Collected data:
%%

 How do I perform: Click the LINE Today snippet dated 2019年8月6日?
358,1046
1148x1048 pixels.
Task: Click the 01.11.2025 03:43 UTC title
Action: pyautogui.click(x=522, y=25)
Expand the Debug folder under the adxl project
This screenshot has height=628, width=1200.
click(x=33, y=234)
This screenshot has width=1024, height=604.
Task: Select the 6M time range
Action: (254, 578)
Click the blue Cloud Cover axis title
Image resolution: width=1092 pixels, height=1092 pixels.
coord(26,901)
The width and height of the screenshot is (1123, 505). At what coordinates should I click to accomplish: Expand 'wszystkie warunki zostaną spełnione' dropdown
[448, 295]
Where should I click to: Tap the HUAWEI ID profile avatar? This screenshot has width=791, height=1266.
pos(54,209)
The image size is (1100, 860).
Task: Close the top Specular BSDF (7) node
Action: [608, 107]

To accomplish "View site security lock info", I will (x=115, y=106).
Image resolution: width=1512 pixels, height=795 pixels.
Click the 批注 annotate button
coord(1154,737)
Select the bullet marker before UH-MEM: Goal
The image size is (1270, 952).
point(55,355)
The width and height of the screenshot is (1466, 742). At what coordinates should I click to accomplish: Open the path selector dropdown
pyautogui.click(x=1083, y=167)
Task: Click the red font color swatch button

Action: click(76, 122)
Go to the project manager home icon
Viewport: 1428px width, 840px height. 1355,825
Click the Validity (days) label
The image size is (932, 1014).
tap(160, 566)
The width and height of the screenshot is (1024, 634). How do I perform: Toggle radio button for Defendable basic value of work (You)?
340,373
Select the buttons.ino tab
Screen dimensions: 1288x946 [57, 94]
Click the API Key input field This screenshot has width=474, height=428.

%%

_ASSIGNED TASK:_ The answer should be the full set of records, reproduced exactly.

_TASK RESPONSE:_
 How do I perform: Click the LINE Today snippet dated 2019年8月6日?
358,1046
1148x1048 pixels.
Task: Click the 01.11.2025 03:43 UTC title
Action: pyautogui.click(x=522, y=25)
Expand the Debug folder under the adxl project
This screenshot has height=628, width=1200.
click(x=33, y=234)
This screenshot has width=1024, height=604.
Task: Select the 6M time range
Action: (254, 578)
Click the blue Cloud Cover axis title
Image resolution: width=1092 pixels, height=1092 pixels.
coord(26,901)
The width and height of the screenshot is (1123, 505). At what coordinates should I click to accomplish: Expand 'wszystkie warunki zostaną spełnione' dropdown
[448, 295]
Where should I click to: Tap the HUAWEI ID profile avatar? This screenshot has width=791, height=1266.
pos(54,209)
The image size is (1100, 860).
Task: Close the top Specular BSDF (7) node
Action: [608, 107]

To accomplish "View site security lock info", I will (x=115, y=106).
Image resolution: width=1512 pixels, height=795 pixels.
Click the 批注 annotate button
coord(1154,737)
Select the bullet marker before UH-MEM: Goal
The image size is (1270, 952).
point(55,355)
The width and height of the screenshot is (1466, 742). At what coordinates should I click to accomplish: Open the path selector dropdown
pyautogui.click(x=1083, y=167)
Task: Click the red font color swatch button

Action: click(76, 122)
Go to the project manager home icon
Viewport: 1428px width, 840px height. 1355,825
Click the Validity (days) label
The image size is (932, 1014).
tap(160, 566)
The width and height of the screenshot is (1024, 634). How do I perform: Toggle radio button for Defendable basic value of work (You)?
340,373
Select the buttons.ino tab
Screen dimensions: 1288x946 [57, 94]
Click the API Key input field This screenshot has width=474, height=428.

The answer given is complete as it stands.